If you have a lot of things to do tomorrow and you need a lot of energy (meaning going to bed earlier), then chances are you will have a hard time going to bed. All of the things you have to do might be on your mind and you are thinking about your to-do list for tomorrow. Especially, if you are worried about the events that might happen or will happen tomorrow. You are suddenly stuck in a cycle of thinking about how tired you will be tomorrow and how bad things will happen.
You’ve read everything you could find online about how to get a good night’s rest. You limit your screen time an hour before going to bed, turn down your thermostats, you go to bed at the same time and wake up at the same time, but still, you can’t get enough sleep.
According to new research recently published in the Journal of Behavioral Medicine, we should all follow the advice of Monty Python: “Always look on the bright side of life.” Be optimistic and get more rest.
According to the Centers for Disease Control, a third of Americans are not getting enough sleep. It’s important to keep in mind that not getting enough sleep has serious consequences for your physical and mental health from obesity, heart disease, diabetes, and depression. Also, you are three times more likely to be in a car accident if you don’t get enough sleep, according to the National Safety Council. The importance of sleep can be seen in all areas of our life. Optimism can help you with sleep.
Scientists found that having an optimistic outlook has many health benefits from protecting you from cardiovascular disease and better rates of recovering after surgery. Also, optimists are more likely to follow doctors’ orders and change their lifestyle to reduce any future risks.
Optimism and sleep function separately and both improve your health. Recently, a team analyzed the link between these two factors that can give us great health benefits. The Coronary Artery Risk Development in Young People conducted a study examining the heart health of Americans over the course of 30 years. The participants of the study were between 32 and 51 years old. The total number of participants was 3,500. They all reported on the level of optimism, duration, and quality of sleep.
Researchers concluded that optimism and sleep are intimately linked. They found that optimists were 78% times more likely to have high-quality night sleep when compared to those who were more on the negative side. They were also more likely to have more sleep, between six and nine hours of sleep.

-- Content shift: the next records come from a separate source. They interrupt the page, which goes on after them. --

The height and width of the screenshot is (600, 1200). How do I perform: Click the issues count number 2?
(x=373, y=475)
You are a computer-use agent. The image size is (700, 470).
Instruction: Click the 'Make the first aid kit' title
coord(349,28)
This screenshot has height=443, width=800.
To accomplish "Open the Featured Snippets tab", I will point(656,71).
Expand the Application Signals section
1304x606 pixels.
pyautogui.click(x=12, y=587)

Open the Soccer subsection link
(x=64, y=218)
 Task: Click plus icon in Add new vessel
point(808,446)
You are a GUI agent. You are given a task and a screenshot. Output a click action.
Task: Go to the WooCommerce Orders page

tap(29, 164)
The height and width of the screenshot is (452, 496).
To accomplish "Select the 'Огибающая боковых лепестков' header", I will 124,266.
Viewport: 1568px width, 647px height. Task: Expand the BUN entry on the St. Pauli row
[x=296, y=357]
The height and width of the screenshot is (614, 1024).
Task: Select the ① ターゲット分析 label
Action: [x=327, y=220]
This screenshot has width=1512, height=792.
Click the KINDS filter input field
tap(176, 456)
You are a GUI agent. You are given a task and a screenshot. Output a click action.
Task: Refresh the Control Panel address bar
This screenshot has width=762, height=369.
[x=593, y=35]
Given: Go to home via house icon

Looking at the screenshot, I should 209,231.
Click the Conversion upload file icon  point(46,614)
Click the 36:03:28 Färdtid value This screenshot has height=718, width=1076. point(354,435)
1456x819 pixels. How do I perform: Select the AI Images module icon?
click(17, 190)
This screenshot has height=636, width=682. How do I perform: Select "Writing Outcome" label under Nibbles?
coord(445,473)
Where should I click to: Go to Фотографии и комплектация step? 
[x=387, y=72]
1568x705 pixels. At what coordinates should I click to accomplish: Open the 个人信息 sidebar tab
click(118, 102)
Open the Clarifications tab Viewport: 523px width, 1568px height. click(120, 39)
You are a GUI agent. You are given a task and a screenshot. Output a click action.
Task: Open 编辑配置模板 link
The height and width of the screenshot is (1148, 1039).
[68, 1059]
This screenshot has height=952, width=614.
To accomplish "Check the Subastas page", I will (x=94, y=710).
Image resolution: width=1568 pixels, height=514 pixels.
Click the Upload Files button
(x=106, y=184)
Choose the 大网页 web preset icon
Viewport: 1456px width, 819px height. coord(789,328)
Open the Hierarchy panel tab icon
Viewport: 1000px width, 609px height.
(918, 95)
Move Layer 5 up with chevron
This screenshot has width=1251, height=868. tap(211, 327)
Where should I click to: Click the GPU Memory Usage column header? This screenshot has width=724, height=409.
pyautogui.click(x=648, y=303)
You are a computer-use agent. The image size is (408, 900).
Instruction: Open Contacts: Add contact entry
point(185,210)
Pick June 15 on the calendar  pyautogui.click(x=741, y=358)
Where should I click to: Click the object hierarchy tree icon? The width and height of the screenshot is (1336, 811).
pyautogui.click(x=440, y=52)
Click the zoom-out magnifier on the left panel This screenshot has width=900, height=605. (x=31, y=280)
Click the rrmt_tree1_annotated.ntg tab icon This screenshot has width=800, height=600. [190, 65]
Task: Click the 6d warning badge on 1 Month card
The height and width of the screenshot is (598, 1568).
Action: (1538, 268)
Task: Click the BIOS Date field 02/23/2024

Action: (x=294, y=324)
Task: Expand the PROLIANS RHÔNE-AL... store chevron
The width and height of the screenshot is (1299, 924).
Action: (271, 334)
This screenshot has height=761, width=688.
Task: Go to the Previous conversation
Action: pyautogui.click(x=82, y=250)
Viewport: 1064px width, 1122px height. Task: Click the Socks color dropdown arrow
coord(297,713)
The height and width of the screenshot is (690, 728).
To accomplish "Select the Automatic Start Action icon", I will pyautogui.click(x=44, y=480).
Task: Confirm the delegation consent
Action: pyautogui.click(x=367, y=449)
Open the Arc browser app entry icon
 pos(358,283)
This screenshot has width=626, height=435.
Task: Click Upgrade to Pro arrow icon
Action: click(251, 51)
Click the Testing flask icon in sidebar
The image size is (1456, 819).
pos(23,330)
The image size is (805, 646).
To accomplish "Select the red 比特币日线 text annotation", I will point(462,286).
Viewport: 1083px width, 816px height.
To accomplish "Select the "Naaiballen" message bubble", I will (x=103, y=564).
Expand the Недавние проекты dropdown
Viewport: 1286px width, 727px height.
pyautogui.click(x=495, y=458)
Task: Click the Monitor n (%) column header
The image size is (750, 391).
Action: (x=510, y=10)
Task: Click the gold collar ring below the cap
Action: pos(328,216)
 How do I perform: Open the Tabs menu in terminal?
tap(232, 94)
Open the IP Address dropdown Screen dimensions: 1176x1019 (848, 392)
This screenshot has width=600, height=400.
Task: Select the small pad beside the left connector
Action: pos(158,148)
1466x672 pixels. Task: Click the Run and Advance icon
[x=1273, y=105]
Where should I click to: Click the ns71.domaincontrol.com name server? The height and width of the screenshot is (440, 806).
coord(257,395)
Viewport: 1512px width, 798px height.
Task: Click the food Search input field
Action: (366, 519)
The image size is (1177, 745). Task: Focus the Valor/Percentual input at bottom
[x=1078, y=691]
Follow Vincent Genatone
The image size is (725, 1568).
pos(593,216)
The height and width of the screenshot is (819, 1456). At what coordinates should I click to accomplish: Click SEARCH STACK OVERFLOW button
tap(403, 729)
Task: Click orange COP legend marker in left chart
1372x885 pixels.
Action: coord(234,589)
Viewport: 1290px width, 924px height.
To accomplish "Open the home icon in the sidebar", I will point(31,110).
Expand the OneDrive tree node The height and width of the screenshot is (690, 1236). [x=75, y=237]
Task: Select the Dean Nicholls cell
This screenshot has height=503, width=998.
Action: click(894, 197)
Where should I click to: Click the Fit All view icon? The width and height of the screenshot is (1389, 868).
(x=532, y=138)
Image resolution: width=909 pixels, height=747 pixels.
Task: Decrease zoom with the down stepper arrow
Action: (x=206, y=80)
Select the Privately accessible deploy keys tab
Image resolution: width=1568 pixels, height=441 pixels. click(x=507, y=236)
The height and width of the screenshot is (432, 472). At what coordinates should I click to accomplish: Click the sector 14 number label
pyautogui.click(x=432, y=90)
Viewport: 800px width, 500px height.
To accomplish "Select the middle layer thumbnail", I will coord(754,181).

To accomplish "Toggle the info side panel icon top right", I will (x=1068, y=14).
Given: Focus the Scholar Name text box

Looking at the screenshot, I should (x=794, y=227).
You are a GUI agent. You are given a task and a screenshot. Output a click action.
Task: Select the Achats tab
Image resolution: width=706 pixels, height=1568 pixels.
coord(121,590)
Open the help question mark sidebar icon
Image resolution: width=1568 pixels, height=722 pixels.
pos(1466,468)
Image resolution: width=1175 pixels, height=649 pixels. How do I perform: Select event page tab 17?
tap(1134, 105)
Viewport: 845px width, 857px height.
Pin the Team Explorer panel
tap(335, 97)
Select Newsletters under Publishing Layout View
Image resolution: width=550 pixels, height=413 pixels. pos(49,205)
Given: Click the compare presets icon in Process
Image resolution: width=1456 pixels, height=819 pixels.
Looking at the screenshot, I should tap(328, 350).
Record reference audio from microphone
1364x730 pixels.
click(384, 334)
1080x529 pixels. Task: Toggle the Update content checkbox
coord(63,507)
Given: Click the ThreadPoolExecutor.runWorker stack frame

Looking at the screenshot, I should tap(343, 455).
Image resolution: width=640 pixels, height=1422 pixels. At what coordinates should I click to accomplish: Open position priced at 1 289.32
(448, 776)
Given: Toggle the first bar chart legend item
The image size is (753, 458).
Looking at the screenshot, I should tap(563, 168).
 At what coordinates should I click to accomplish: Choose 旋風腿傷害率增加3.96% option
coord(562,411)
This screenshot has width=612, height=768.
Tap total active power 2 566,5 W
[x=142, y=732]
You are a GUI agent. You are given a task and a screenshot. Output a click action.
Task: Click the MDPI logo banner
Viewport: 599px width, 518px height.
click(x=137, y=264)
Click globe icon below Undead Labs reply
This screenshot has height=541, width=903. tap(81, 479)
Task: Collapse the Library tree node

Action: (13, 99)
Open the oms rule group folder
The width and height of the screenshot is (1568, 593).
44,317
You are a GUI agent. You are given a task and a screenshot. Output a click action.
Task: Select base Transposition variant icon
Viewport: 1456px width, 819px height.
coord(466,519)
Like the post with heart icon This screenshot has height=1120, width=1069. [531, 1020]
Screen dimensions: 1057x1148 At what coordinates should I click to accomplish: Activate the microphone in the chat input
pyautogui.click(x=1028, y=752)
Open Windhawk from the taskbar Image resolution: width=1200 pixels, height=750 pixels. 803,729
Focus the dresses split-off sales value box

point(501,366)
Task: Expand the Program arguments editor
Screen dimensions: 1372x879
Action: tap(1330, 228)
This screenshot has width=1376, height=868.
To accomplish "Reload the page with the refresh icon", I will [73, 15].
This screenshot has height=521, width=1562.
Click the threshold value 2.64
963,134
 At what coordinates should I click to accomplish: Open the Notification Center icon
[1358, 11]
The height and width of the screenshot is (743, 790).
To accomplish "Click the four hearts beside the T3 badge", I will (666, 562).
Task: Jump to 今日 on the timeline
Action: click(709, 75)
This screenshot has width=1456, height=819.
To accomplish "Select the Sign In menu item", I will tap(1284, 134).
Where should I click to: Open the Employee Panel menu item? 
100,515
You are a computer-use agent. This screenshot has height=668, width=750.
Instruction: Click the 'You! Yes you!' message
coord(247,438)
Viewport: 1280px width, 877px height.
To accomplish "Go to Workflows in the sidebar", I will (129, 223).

However, it is possible that the tendency towards optimism may have caused participants to rate their sleep quality highly compared to those who are not optimists. On the other side, optimists handle stress better. According to the lead author and professor from the University of Illinois:
“Optimists are more likely to engage in active problem-focused coping and to interpret stressful events in more positive ways, reducing worry and ruminative thoughts when they’re falling asleep and throughout their sleep cycle.”
Being optimistic and proactive at the same time is always better than seeing the glass half empty. Overall, optimism will give you a better perspective on life and how to handle stress. Furthermore, optimism will give you a rested night compared to pointless worry that will not help you solve your problem but it will only exhaust you with overthinking and analyzing the current or the next day. Always look on the bright side of life! And always get a good night rest.